• **Material**:

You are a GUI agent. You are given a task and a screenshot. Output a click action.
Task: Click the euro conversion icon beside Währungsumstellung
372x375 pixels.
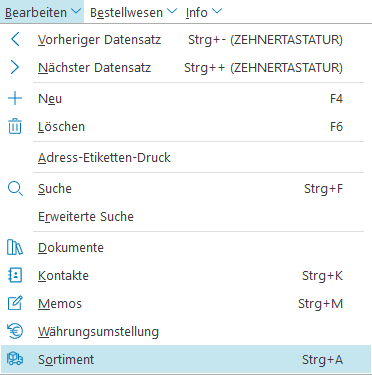15,331
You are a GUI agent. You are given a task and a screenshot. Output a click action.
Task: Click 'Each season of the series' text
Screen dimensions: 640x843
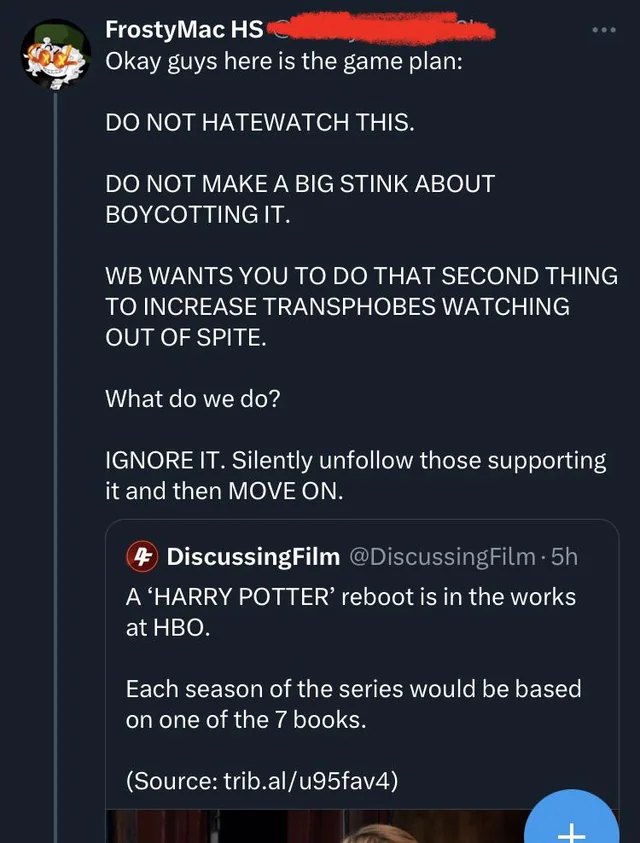(353, 703)
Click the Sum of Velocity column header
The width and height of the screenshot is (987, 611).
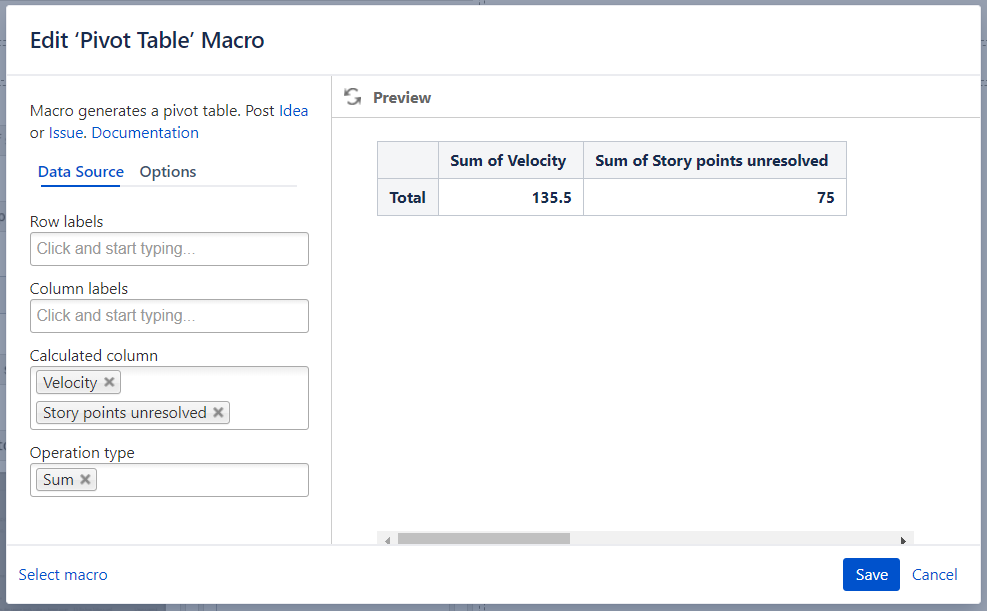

• **Exercise**:
Copy the records word for word, beginning at the line that contains "Click the Sum of Velocity column header" and continuing through the end of the records. Leave out the pictures.

• **Finished answer**:
Click the Sum of Velocity column header
The width and height of the screenshot is (987, 611).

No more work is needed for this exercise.